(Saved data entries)
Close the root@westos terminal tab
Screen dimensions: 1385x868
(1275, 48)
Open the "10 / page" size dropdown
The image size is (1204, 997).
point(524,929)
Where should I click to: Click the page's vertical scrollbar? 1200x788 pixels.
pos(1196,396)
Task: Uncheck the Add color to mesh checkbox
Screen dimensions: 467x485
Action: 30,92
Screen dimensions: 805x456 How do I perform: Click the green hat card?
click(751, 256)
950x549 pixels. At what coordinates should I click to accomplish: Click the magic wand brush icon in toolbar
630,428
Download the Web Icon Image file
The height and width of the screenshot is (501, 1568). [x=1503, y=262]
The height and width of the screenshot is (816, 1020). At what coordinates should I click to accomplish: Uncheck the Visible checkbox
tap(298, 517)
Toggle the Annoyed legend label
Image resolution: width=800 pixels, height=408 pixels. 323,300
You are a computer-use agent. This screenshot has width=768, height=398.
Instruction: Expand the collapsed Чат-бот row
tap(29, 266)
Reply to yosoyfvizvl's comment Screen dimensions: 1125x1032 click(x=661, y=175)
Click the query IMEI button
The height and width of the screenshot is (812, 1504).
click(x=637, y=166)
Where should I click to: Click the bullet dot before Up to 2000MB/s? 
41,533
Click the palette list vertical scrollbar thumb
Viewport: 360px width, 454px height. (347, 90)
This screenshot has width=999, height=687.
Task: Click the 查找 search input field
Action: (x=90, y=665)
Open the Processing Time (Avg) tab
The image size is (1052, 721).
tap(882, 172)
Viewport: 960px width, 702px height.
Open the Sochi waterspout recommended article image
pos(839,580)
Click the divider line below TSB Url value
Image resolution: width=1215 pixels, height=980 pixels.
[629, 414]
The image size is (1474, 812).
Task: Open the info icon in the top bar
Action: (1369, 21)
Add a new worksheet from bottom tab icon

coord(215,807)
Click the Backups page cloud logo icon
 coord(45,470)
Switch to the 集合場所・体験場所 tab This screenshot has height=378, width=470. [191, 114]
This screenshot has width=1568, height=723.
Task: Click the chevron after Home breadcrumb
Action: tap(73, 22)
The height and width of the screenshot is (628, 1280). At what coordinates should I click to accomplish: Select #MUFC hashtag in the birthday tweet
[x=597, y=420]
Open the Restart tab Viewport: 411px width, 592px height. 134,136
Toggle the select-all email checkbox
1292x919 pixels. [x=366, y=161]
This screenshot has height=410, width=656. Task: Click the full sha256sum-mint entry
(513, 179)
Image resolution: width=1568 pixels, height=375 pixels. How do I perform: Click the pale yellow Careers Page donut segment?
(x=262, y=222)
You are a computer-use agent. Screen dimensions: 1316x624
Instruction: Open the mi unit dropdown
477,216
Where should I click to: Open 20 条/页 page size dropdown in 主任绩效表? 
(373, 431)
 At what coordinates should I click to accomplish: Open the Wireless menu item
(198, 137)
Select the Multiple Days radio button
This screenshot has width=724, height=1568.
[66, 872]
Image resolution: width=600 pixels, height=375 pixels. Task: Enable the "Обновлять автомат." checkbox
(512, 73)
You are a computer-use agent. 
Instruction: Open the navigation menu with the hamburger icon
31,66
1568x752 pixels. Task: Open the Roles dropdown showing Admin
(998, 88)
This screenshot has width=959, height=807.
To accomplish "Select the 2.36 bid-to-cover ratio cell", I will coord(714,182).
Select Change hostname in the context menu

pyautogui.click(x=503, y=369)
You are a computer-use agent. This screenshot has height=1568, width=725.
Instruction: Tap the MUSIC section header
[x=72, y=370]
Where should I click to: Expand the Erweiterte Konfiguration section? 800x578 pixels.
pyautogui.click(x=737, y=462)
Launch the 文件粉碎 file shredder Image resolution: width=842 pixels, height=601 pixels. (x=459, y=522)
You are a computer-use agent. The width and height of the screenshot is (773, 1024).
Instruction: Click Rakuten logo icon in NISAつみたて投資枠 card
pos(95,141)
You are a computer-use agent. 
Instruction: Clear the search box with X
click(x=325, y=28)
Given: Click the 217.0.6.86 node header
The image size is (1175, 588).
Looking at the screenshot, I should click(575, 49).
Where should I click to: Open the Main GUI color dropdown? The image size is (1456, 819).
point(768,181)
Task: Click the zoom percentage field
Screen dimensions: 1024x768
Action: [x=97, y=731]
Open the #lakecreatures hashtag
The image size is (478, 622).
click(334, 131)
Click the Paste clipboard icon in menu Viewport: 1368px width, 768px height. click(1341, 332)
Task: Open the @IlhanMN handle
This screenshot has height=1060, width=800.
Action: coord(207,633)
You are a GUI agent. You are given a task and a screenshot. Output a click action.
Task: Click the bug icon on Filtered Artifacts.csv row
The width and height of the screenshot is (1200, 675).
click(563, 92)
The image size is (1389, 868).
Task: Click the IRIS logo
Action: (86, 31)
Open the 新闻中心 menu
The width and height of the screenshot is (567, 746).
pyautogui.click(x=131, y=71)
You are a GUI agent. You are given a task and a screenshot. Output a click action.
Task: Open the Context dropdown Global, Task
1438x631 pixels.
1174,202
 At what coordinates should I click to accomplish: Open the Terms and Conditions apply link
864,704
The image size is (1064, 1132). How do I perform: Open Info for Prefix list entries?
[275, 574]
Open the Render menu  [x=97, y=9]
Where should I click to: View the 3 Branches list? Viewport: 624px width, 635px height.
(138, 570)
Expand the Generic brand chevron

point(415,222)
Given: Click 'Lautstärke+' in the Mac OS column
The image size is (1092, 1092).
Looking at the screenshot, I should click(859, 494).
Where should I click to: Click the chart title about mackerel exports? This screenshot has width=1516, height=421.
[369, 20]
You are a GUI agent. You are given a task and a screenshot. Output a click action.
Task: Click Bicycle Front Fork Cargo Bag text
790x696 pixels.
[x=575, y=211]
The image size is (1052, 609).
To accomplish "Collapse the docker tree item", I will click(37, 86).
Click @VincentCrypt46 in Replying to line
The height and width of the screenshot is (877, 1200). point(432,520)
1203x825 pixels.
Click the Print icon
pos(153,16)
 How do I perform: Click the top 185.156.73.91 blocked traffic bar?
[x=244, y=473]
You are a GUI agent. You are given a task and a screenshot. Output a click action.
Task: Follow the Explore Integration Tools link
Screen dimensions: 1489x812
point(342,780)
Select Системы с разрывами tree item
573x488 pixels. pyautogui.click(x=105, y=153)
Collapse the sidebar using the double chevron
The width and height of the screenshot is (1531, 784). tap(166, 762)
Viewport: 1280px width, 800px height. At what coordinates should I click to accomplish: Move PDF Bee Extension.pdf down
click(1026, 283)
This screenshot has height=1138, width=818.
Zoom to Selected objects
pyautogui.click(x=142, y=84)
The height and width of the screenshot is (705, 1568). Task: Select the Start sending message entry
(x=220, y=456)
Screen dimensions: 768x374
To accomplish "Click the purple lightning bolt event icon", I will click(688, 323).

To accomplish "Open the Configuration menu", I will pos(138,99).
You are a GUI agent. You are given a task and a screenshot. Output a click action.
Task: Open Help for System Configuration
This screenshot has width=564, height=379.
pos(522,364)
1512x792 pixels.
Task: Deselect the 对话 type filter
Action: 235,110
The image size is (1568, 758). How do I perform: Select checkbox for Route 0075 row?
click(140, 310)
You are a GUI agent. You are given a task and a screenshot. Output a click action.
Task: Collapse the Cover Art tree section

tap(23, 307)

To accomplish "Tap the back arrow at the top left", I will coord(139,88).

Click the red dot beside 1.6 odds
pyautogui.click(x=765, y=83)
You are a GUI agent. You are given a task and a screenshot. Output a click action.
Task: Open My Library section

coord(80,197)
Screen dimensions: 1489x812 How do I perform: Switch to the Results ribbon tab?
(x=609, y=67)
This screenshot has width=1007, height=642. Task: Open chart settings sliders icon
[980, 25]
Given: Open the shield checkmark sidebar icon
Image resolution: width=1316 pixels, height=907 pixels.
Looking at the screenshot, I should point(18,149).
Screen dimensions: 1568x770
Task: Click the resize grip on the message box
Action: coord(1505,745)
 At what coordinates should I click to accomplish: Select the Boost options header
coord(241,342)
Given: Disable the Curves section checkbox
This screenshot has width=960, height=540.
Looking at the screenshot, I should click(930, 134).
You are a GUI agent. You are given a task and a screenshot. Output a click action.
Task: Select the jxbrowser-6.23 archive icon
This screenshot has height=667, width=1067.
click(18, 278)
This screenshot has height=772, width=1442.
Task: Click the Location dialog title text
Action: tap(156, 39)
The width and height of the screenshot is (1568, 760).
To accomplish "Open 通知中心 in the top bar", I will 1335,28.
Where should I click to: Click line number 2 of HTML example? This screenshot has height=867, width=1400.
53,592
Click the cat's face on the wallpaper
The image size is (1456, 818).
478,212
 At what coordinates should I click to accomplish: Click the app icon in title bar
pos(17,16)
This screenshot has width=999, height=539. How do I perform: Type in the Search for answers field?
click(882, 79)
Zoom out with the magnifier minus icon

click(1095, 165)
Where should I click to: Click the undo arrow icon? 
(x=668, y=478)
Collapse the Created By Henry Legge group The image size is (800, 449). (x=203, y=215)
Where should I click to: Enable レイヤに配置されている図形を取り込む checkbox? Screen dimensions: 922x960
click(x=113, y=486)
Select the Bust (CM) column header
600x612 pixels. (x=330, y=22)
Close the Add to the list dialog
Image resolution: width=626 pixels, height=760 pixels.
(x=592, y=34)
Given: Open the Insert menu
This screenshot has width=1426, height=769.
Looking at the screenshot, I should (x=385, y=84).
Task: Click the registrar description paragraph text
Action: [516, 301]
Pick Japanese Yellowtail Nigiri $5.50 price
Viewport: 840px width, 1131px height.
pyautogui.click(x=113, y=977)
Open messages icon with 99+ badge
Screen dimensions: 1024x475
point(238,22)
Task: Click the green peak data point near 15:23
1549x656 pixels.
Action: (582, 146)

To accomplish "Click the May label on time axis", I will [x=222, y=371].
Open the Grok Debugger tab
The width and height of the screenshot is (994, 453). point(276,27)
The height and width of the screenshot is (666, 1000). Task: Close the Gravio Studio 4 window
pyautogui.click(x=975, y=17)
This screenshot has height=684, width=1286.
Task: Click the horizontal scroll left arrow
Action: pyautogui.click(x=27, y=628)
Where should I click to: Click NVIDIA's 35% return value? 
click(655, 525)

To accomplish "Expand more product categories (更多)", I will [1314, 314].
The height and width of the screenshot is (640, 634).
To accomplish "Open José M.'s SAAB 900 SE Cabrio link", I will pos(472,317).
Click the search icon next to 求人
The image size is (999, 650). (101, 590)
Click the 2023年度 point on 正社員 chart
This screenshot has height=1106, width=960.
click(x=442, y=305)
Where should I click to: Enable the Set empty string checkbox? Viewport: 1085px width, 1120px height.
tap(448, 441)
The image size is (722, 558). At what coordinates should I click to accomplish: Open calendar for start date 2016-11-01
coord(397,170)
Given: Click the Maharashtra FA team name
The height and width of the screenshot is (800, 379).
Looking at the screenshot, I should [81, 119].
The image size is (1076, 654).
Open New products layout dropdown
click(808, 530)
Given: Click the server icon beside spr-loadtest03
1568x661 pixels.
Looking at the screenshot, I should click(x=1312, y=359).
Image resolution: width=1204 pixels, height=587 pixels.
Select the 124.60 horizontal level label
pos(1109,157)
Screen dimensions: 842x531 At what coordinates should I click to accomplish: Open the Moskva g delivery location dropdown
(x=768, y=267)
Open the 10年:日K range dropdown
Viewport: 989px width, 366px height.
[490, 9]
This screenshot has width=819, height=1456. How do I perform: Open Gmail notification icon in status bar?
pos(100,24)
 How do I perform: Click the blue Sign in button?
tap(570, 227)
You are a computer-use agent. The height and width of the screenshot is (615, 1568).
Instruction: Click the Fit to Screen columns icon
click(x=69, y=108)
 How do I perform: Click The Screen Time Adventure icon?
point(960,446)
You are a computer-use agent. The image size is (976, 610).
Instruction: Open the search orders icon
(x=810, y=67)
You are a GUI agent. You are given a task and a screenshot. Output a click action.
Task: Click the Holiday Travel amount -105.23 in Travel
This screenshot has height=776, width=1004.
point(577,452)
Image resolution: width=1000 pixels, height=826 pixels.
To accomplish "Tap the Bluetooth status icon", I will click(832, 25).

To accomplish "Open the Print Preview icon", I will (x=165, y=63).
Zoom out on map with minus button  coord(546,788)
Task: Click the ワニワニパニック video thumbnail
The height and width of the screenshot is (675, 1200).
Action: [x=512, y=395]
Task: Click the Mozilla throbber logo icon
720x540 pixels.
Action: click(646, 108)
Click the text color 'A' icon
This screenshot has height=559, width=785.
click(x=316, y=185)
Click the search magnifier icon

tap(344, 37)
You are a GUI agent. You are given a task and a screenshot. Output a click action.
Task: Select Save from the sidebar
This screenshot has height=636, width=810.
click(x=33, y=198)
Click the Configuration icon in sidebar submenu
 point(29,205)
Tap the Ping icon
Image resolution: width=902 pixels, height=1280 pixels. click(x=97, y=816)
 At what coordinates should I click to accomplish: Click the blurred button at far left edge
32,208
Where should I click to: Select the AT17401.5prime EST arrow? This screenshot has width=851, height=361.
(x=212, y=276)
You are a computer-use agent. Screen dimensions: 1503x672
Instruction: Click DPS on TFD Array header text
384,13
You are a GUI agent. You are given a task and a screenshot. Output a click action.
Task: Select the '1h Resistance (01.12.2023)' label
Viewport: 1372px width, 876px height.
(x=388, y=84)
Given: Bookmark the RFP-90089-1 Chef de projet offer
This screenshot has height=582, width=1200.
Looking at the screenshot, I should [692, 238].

» **Instructions to follow**
Check each line above for the word "computer". Then state how many lines contain it, and nothing more.

» **Response to the task**
9